Bogota (AFP) – Contre toute attente, les Colombiens ont rejeté de peu dimanche la paix avec la guérilla des Farc lors d’un référendum sur l’accord visant à terminer 52 ans de conflit, mais le président Juan Manuel Santos a affirmé qu’il ne se rendra pas.

« Je ne me rendrai pas et continuerai à rechercher la paix », a déclaré le chef de l’Etat dans une allocution télévisée, en affirmant que le cessez-le-feu bilatéral et définitif, observé depuis le 29 août, « reste valide et restera en vigueur ».

Presqu’au même moment Timochenko, le chef des Farc, a assuré, depuis La Havane, siège des pourparlers de paix, que les guérilleros « maintiennent leur volonté et réitèrent leur disposition à n’utiliser que la parole comme arme de construction vers l’avenir ».

Sur 99,98% des bulletins de vote dépouillés, le « Non » s’imposait avec 50,21% devant le « Oui » à 49,78%, quatre heures après la clôture des bureaux de vote de ce scrutin crucial.  

Près de 34,9 millions d’électeurs étaient appelés à répondre par « Oui » ou par « Non » à la question: « Soutenez-vous l’accord final d’achèvement du conflit et de construction d’une paix stable et durable? », titre du document de 297 pages issu de près de quatre ans de pourparlers, délocalisés à Cuba. 

« Je vous ai convoqués pour que vous décidiez de soutenir ou pas ce qui a été accordé pour la fin du conflit avec les Farc, et la majorité, bien que d’une très étroite marge, a dit que Non », a ajouté M. Santos à l’adresse des Colombiens, en ajoutant « l’autre moitié du pays à dit que Oui », mais que « tous, sans exception, veulent la paix ».

– Faible participation, une habitude –

Le « Oui » a recueilli quelque 6,3 millions de voix (6.377.464), soit bien au-delà du minimum de 4,4 millions de voix requis (13% de l’électorat).
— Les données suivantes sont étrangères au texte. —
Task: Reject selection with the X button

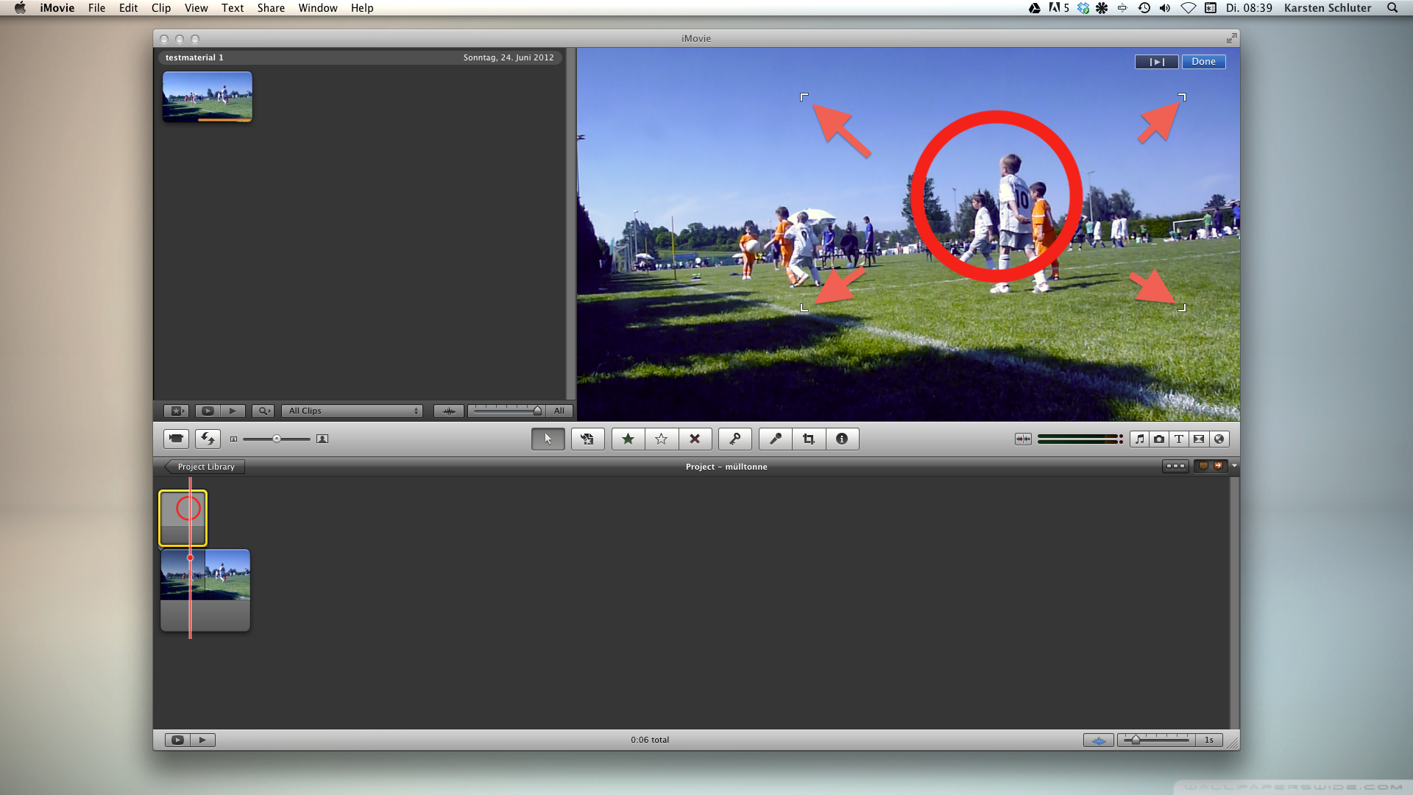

Mais pour l’emporter, il devait supplanter le « Non » qui a en fait dépassé les 6,4 millions (6.431.372). La participation n’a été que de 37,28%. Mais depuis 1958, elle s’établit généralement entre 33% et 58,47%, un record jamais dépassé depuis la présidentielle de 1974.

« L’abstention a gagné et le pays a perdu », a déclaré à l’AFP Kirsty Brimelow, avocate britannique et directrice du Bar Human Rights Committee, intervenue comme facilitatrice dans les pourparlers. « Cela ressemble à un Brexit », a-t-elle ajouté en référence au référendum sur la sortie de l’Union européenne qui a provoqué une crise politique en Grande-Bretagne.   

Le référendum, non obligatoire, avait été voulu par M. Santos afin de donner la « plus large légitimité » possible à l’accord qu’il a signé le 26 septembre avec le chef des Forces armées révolutionnaires de Colombie (Farc, marxistes), Rodrigo Londoño, plus connu sous ses noms de guerre Timoleon Jiménez ou Timochenko.

Ils entendaient ainsi mettre fin à la plus ancienne confrontation armée des Amériques qui, au fil des décennies, a impliqué diverses guérillas d’extrême gauche, des milices paramilitaires d’extrême droite et les forces de l’ordre, faisant plus de 260.000 morts, 45.000 disparus et 6,9 millions de déplacés.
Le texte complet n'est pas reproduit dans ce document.